> _The problem_
Beginning with the line of the entries below that holds "The height and width of the screenshot is (894, 1372)." and ending with the line that holds "Open the Uninstaller tool", transcribe each line exactly as written. Pictures stay out.

> _Data for this task_

------------------------------------

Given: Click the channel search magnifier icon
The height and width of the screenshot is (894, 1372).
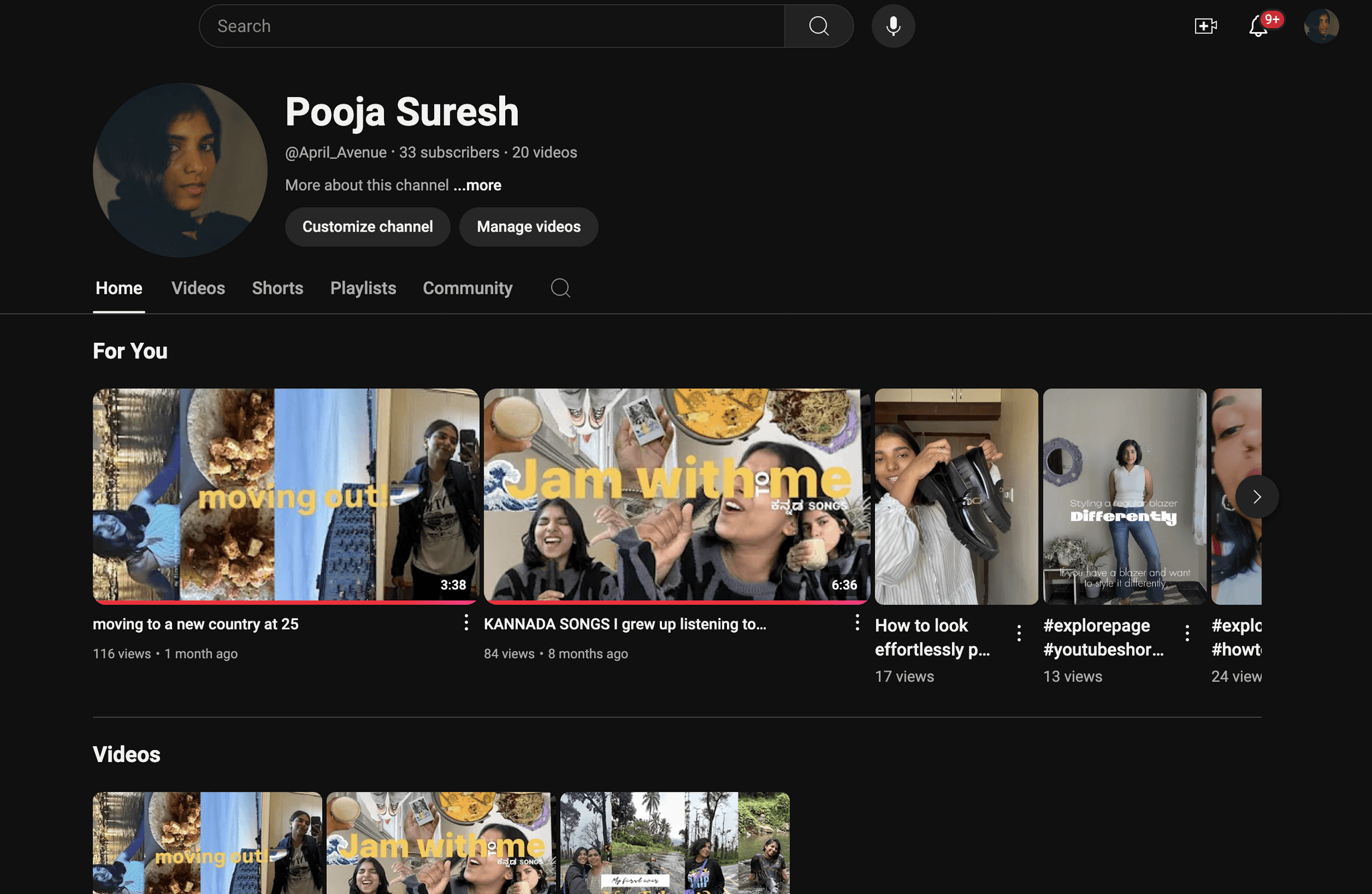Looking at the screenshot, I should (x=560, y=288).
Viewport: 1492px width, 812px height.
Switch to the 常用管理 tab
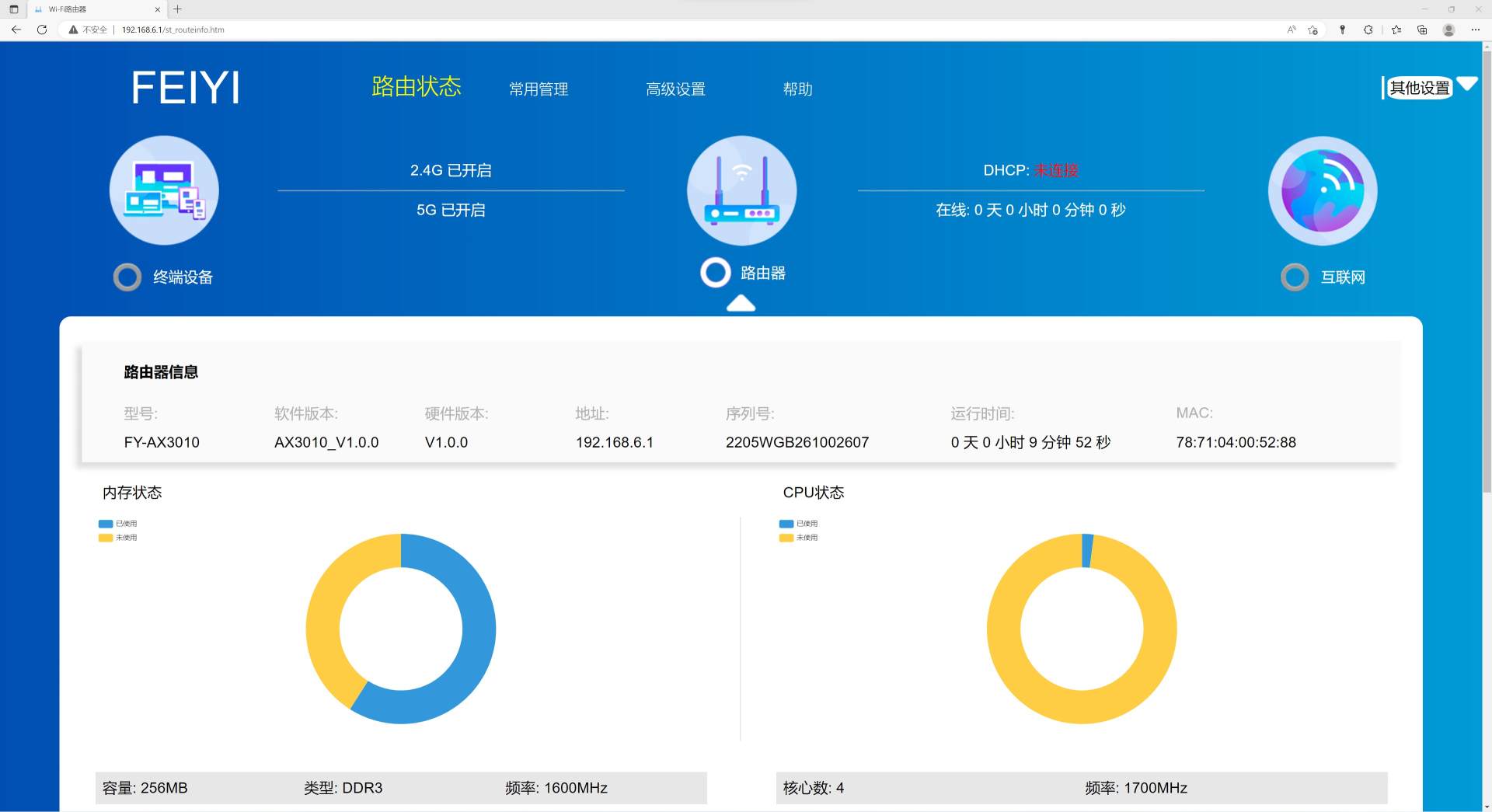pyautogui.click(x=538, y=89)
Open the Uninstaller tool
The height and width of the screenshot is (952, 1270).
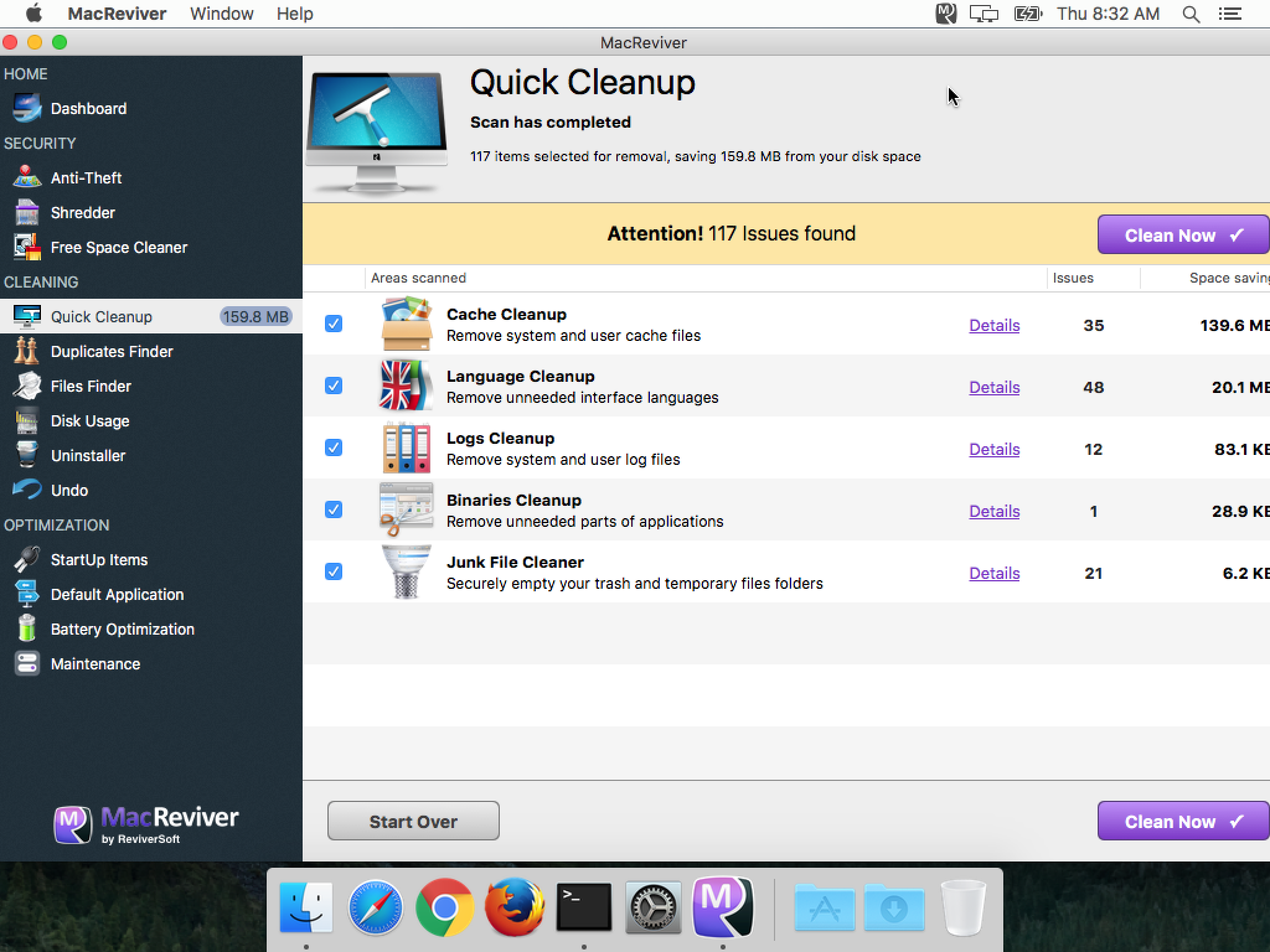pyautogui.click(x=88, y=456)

------------------------------------

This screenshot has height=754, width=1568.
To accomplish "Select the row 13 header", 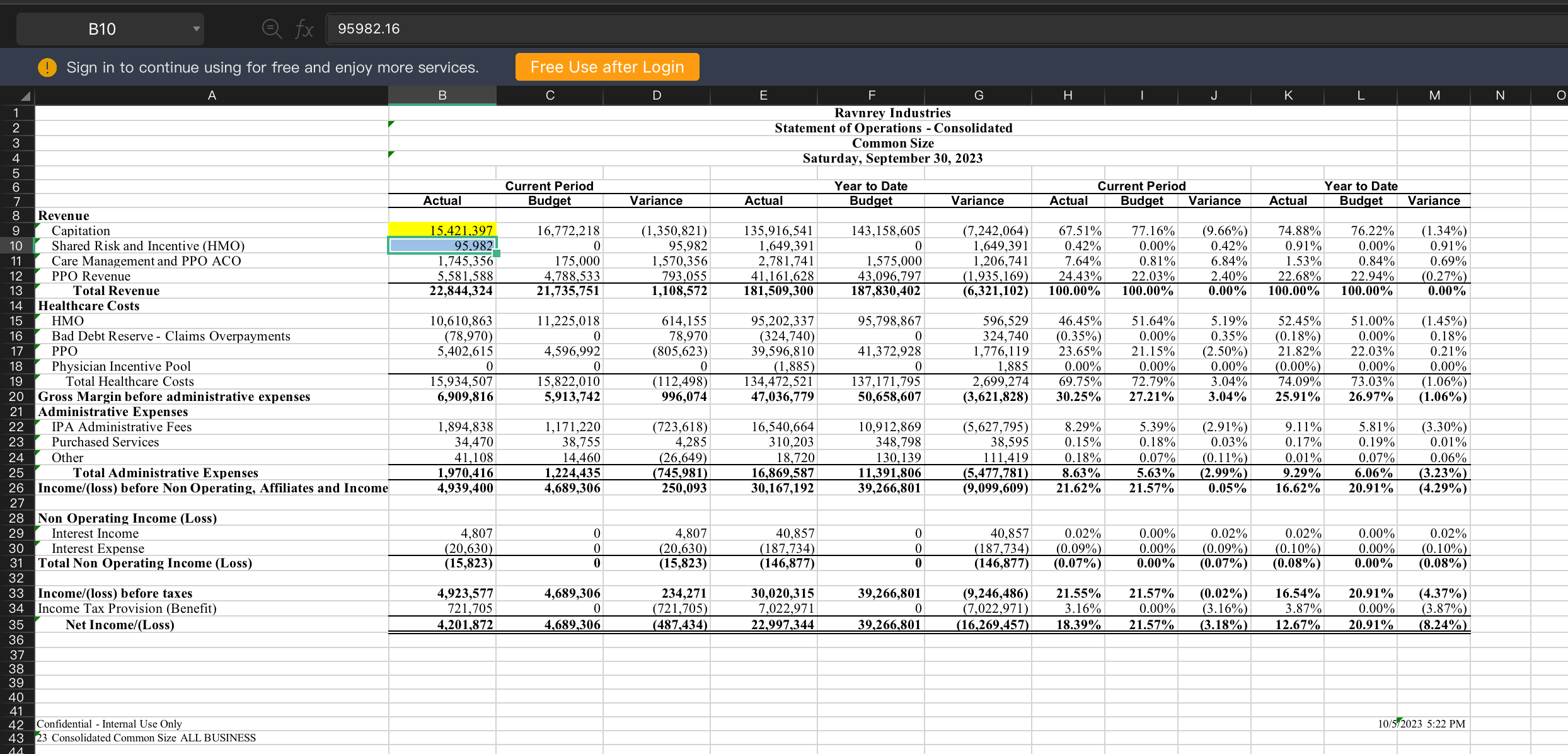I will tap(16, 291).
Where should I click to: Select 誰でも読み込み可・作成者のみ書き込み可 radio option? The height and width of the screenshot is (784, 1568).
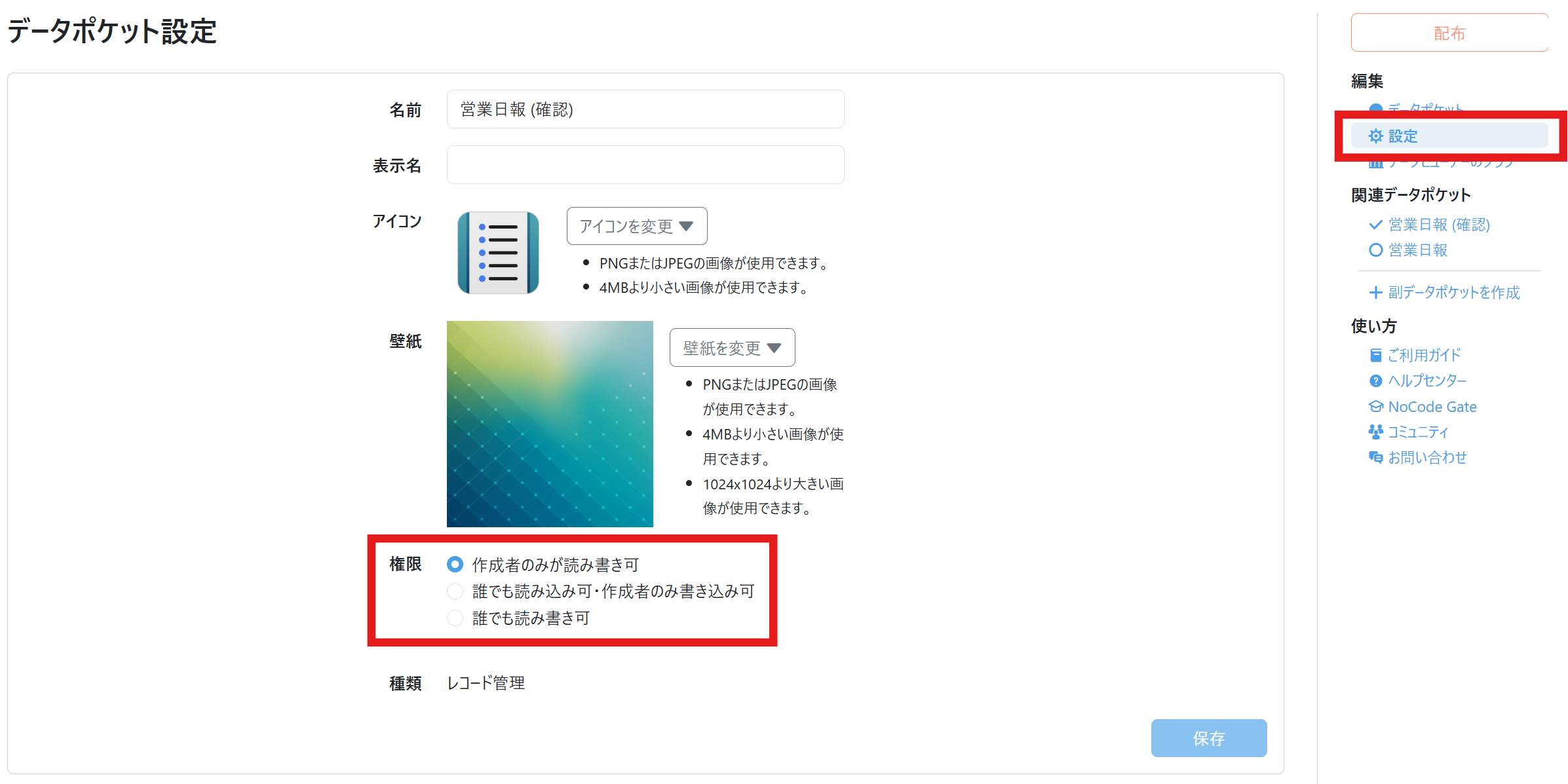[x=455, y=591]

------------------------------------

> _Answer area_
The height and width of the screenshot is (894, 1372).
Looking at the screenshot, I should (x=560, y=288).
Viewport: 1492px width, 812px height.
Switch to the 常用管理 tab
pyautogui.click(x=538, y=89)
Open the Uninstaller tool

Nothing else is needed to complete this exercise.